C’è poi il caro benzina che sta pesando anche sulla filiera del pesce. I pescatori del Lazio da lunedì (7 marzo) non gettano più reti a largo. Una protesta, a cui hanno aderito quelli di tutto il Paese, contro il prezzo della benzina schizzato alle stelle a causa del conflitto. Dal banco frigo delle pescherie sono già spariti alici, merluzzetti, il miscuglio per frittura e il polpo di nostra importazione. «Non ci sono più da martedì» confermano i responsabili del banco pesce dei supermercati da viale Marconi, all’Ostiense fino a viale Europa, all’Appio e al Tuscolano. «Stiamo vivendo una settimana particolare caratterizzata dalla totale assenza di prodotto italiano a causa dello sciopero per l’aumento dei costi di produzione, del caro carburante e delle misure di controllo per la sostenibilità del pescato», conferma Fabio Massimo Pallottini Direttore Generale del Centro Agroalimentare Roma: «Per supportare il settore serve un chiaro intervento del Governo».
Aumentano dunque le scorte di importazione e le richieste sui prodotti ittici di allevamento. Ma anche in questo caso, con i rincari: i prodotti dall’Atlantico ( sogliola, coda di rospo e pagello) registrano aumenti fino al 20%. I prodotti da Spagna e Francia, segnano un aumento del 20%. Da qui anche il pescato fresco, con aumenti intorno al 25%.
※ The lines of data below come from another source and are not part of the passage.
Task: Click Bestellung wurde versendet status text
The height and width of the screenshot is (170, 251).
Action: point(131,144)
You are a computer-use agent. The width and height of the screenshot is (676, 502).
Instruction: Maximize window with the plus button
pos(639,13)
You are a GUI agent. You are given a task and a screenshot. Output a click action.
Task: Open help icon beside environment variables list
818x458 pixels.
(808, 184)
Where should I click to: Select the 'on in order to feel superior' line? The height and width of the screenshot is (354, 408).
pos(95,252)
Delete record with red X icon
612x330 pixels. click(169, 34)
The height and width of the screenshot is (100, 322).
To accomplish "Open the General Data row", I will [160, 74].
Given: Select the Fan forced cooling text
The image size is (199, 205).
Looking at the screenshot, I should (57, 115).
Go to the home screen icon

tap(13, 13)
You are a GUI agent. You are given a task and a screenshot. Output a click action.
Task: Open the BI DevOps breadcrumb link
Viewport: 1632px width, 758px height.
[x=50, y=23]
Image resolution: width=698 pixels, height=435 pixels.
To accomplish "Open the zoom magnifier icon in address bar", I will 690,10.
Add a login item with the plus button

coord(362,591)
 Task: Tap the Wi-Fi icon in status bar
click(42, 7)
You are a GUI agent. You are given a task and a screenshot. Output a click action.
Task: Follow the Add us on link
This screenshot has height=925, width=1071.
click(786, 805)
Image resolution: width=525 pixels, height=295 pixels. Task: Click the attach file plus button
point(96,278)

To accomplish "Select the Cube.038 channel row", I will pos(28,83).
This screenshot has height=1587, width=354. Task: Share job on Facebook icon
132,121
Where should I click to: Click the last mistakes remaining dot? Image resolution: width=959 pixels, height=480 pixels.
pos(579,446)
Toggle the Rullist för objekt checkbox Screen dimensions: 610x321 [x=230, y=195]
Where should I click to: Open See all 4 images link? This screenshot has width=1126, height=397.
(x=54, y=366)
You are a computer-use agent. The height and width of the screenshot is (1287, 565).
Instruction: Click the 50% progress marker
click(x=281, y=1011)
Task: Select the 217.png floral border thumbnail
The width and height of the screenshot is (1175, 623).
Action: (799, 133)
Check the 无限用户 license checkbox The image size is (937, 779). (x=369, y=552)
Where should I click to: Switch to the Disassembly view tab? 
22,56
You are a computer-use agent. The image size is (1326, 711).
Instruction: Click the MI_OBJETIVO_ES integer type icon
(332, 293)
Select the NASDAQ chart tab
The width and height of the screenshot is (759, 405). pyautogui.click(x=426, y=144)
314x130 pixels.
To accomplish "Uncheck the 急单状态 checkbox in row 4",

E i ristoranti di pesce hanno aggiornato i menù. Anche i ristoratori hanno accusato la “stangata” sui prezzi e l’assenza di alcuni pesci. Dunque astici, aragoste e rombi serviti a tavola costano fino al 40% in più rispetto a due settimane fa. «I ristoratori specializzati in pesce stanno aggiornando i menù - sottolinea Claudio Pica, presidenteFiepet-Confesercenti - sono stati costretti a eliminare alcuni piatti e ad aumentare i prezzi di altri».